Kubernetes Entry Created: 10 Apr 2026 Updated: 10 Apr 2026

Kubernetes Health Probes: Liveness, Readiness, and Startup

In a real-world system, software is never perfect. A container might start successfully but hang internally after a few hours. A new replica might be scheduled but not yet connected to its database. Kubernetes handles these situations through health probes — active checks that the Kubelet runs against every container on its node.

The Kubelet is the agent running on every Kubernetes node. It is responsible for starting, stopping, and monitoring containers. To monitor them, he must be able to reach each container over the network or by running commands inside it. This is why the Kubelet, and the node it runs on, must always have direct connectivity to all containers scheduled on that node.

Kubernetes offers three distinct probe types:

  1. Startup Probe — Has the application finished starting up?
  2. Liveness Probe — Is the application still alive and functioning?
  3. Readiness Probe — Is the application ready to serve user traffic?

Each probe serves a different purpose and triggers a different action when it fails. Understanding the difference between them is essential for building reliable, self-healing Kubernetes workloads.

Core Concepts

The Kubelet and Its Role in Health Checking

Think of the Kubelet as a node-level supervisor. It watches every Pod assigned to the node and continuously polls each container using the probes you define in your manifest. If a probe fails enough times in a row, the Kubelet takes corrective action — either restarting the container or temporarily removing it from load balancing rotation.

Because the Kubelet connects directly from the node to the container's IP address, there is no extra hop through a Service or Ingress. This direct reach also means that network policies must not block traffic from the node's own IP to the container port used by the probe.

Why Health Probes Matter

Without probes, Kubernetes only knows whether a container process is running. It cannot tell whether that process is healthy, deadlocked, or still initialising. With probes, you teach Kubernetes exactly what "healthy" means for your specific application, and it will automatically enforce that definition.

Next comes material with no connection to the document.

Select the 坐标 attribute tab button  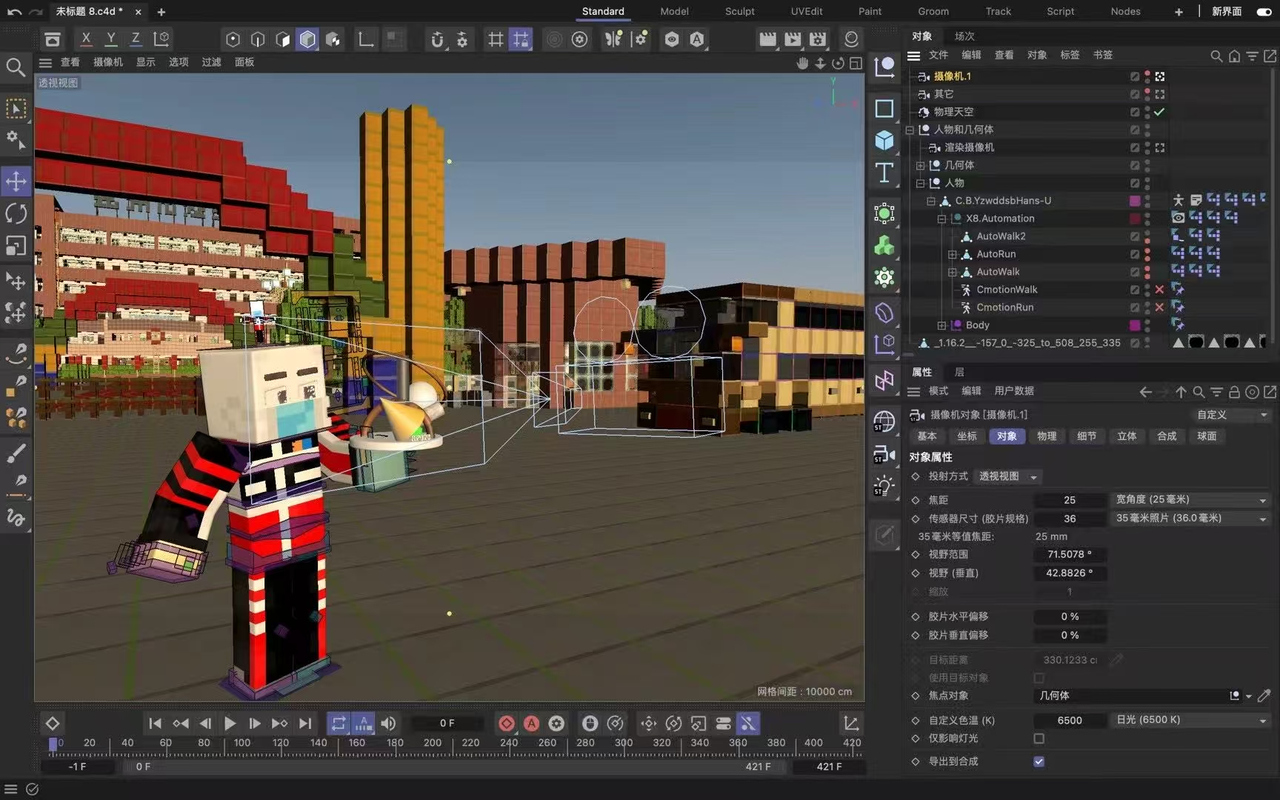tap(967, 436)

  1. A deadlocked application process stays running but stops responding → liveness probe catches this.
  2. A Pod starts but its connection pool is not ready → readiness probe keeps traffic away until it is.
  3. A slow-starting application takes 60 seconds to load data → startup probe prevents premature restarts.

Probe Execution Mechanisms

Every probe — regardless of type (liveness, readiness, startup) — uses one of four mechanisms to check the container:

MechanismHow It WorksSuccess Condition
httpGetKubelet sends an HTTP GET to a path and port on the container.HTTP response code between 200 and 399.
tcpSocketKubelet tries to open a TCP connection to the container's port.The TCP connection is established successfully.
execKubelet runs a command inside the container.The command exits with code 0.
grpcKubelet calls the gRPC Health Checking Protocol.Response status is SERVING.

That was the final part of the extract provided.